Los irlandeses tienen, aunque pocos se den cuenta, una vida muy activa en el diseño y la arquitectura. Son además un pueblo lleno de opiniones y muy apegado a sus paisajes urbanos. Un ejemplo: el guía del ómnibus turístico de Dublín, cuando entra al viejo distrito financiero señala con orgullo las mejores piezas victorianas, verdaderos palacios bancarios, pero no deja de señalar con vigor una horrenda esquina brutalista, fea y fuera de lugar. Ahí viene la ironía, porque cuando todos miran el horror, el guía agrega que el arquitecto que la diseñó le rindió un gran servicio al país, poco después... emigró.
El flamante anuario de RIAI, el colegio de arquitectos irlandeses, no recoge esta historia pero demuestra el altísimo rigor con que se preserva el patrimonio del país y la creatividad de la obra nueva. El RIAI es un instituto tan viejo que su sigla identifica todavía al Real Instituto de los Arquitectos de Irlanda, pese al casi siglo de vida independiente y republicana. El reciente anuario es el quinto, un libro de 152 páginas muy hermoso y de gran formato que recoge lo mejor del período 2014-2015.
Entre los artículos que hacen pensar está el Paul Keogh sobre vivienda popular en el contexto de la crisis que pinchó la economía de Irlanda en 2008. Lo notable es el buen gusto, la escala humana, la evidente falta de ganas de imponerle una utopía al prójimo y el entendimiento de que la gente quiere vivir en casas o departamentos reconocibles como tales, no en experimentos o modas de revistas.
También está el caso del reciclado y adaptación de las tiendas Clerys, de Dublín, un palacete victoriano relanzado como un lugar moderno y cool sin destrozos ni notas estridentes, en clave blanca y minimalista.

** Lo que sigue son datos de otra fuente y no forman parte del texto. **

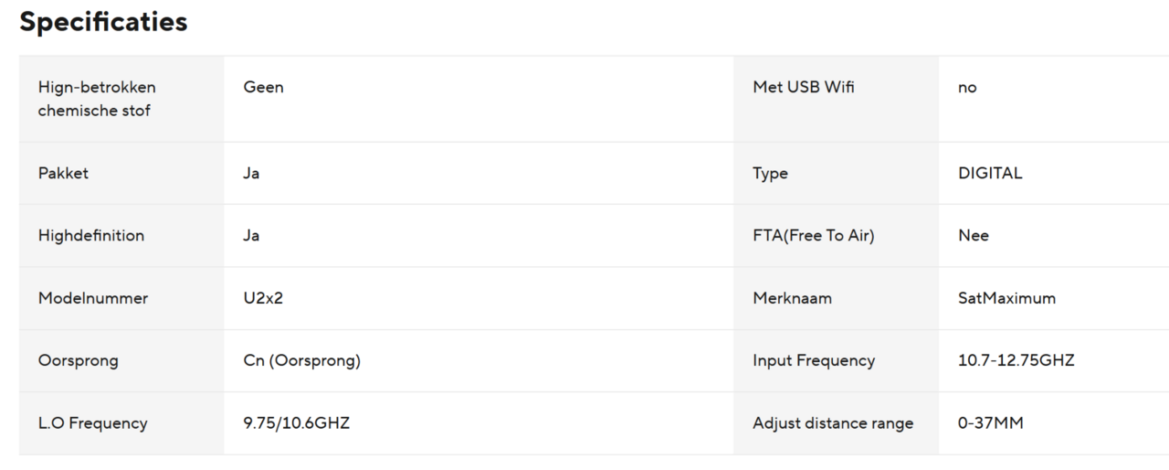
Task: Select the Cn (Oorsprong) value
Action: (301, 360)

En la misma línea, pero más fuerte todavía, está el caso de Russborough, diseñada por Richard Castle en el siglo XVIII para el primer conde de Miltdown en los campos de Blessinton, condado de Wicklow. Castle no tiene la fama académica que se merece, pero Russborough es la mejor construcción palladiana de Irlanda, lo que es mucho, pero mucho que decir. El caserón y su parque están ahora en manos de la Fundación Alfred Beit, que recibió el premio al mejor reciclado y adaptación por el exquisito trabajo de reparación de daños causados por un incendio y el cambio de uso del ala oeste para funciones sociales como bodas y conferencias.
Y hasta un deleite personal, un artículo de María Kiernan sobre los 25 años de trabajo del RIAI en Rusia, ya una tradición de intercambio profesional que empezó en medio de la terrible crisis del fin de la URSS.